Joins the current DataFrame with another DataFrame defined in joined_data.

Parameters:

Name Type Description Default
context PipelineContext

Context in which this Action is executed.

required
joined_data PipelineStep | None

The PipelineStep context defining the DataFrame to join with as the right side of the join.

None
join_on list[str] | str | dict[str, str] | None

A string for the join column name, a list of column names, or a dictionary mapping columns from the left DataFrame to the right DataFrame. This defines the condition for the join operation.

None
how str

The type of join to perform. Must be one of: inner, cross, outer, full, fullouter, left, leftouter, right, rightouter, semi, anti, etc.

'inner'

Raises:

Type Description
ValueError

If no joined_data is provided.

ValueError

If no join_on is provided.

ValueError

If the data from context is None.

ValueError

If the data from the joined_data is None.

Returns:

Type Description
PipelineContext

Context after the execution of this Action, containing the result of the join operation.

Source code in src/cloe_nessy/pipeline/actions/transform_join.py
def run(
    self,
    context: PipelineContext,
    *,
    joined_data: PipelineStep | None = None,
    join_on: list[str] | str | dict[str, str] | None = None,
    how: str = "inner",
    **_: Any,
) -> PipelineContext:
    """Joins the current DataFrame with another DataFrame defined in joined_data.

    Args:
        context: Context in which this Action is executed.
        joined_data: The PipelineStep context defining the DataFrame
            to join with as the right side of the join.
        join_on: A string for the join column
            name, a list of column names, or a dictionary mapping columns from the
            left DataFrame to the right DataFrame. This defines the condition for the
            join operation.
        how: The type of join to perform. Must be one of: inner, cross, outer,
            full, fullouter, left, leftouter, right, rightouter, semi, anti, etc.

    Raises:
        ValueError: If no joined_data is provided.
        ValueError: If no join_on is provided.
        ValueError: If the data from context is None.
        ValueError: If the data from the joined_data is None.

    Returns:
        Context after the execution of this Action, containing the result of the join operation.
    """
    if joined_data is None or joined_data.result is None or joined_data.result.data is None:
        raise ValueError("No joined_data provided.")
    if not join_on:
        raise ValueError("No join_on provided.")

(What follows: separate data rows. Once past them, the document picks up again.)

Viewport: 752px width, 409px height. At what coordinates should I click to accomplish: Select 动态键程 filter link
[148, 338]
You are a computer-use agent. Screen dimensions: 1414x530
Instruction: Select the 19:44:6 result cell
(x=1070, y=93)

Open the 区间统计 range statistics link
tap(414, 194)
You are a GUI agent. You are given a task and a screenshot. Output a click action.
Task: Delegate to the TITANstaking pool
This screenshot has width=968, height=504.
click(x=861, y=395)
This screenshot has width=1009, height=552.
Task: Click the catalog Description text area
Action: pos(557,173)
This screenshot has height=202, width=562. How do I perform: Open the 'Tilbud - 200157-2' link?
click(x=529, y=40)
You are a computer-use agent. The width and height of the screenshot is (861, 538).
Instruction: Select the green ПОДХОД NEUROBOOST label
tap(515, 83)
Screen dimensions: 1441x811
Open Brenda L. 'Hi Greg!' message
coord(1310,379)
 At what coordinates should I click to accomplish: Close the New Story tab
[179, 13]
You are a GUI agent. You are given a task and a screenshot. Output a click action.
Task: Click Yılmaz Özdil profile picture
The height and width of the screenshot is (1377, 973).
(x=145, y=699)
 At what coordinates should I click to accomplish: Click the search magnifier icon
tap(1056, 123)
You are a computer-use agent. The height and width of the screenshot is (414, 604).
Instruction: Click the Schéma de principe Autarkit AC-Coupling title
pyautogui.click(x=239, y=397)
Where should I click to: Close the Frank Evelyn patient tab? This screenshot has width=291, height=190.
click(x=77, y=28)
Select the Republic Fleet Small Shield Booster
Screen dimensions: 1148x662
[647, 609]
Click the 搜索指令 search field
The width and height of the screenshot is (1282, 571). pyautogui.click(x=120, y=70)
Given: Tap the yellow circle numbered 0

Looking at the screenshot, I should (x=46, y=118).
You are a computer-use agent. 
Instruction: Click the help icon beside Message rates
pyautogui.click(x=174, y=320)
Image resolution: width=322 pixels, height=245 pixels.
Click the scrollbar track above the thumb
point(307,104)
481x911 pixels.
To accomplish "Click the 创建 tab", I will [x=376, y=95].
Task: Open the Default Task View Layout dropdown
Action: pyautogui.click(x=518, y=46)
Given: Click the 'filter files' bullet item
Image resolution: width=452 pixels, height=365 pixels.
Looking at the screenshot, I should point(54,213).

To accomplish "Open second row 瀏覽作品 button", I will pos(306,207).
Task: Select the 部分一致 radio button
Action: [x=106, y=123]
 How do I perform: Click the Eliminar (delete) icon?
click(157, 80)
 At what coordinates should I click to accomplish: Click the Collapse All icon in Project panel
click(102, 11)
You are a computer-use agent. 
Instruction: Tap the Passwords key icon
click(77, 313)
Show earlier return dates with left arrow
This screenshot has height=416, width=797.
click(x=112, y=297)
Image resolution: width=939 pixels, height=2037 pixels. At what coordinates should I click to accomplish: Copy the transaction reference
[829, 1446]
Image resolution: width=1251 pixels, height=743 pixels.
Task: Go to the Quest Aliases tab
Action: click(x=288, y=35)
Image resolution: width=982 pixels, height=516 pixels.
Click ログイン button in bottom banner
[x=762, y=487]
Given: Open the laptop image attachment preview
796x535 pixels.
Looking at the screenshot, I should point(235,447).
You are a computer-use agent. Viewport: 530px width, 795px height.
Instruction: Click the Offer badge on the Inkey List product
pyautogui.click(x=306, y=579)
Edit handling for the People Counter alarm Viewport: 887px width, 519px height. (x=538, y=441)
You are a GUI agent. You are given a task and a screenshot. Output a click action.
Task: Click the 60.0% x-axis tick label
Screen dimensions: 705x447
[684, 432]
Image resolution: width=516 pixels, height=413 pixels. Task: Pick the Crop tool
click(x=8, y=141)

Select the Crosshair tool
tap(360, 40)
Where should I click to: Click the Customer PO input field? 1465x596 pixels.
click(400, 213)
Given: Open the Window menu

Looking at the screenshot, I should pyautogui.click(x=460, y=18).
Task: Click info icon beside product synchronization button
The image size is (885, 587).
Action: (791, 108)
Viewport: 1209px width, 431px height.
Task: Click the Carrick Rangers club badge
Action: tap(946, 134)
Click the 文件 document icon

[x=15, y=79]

    if context.data is None:
        raise ValueError("Data from the context is required for the operation.")

    df_right = joined_data.result.data.alias("right")  # type: ignore
    df_left = context.data.alias("left")  # type: ignore

    if isinstance(join_on, str):
        join_condition = [join_on]
    elif isinstance(join_on, list):
        join_condition = join_on
    else:
        join_condition = [
            df_left[left_column] == df_right[right_column]  # type: ignore
            for left_column, right_column in join_on.items()
        ]

    df = df_left.join(df_right, on=join_condition, how=how)  # type: ignore

    return context.from_existing(data=df)  # type: ignore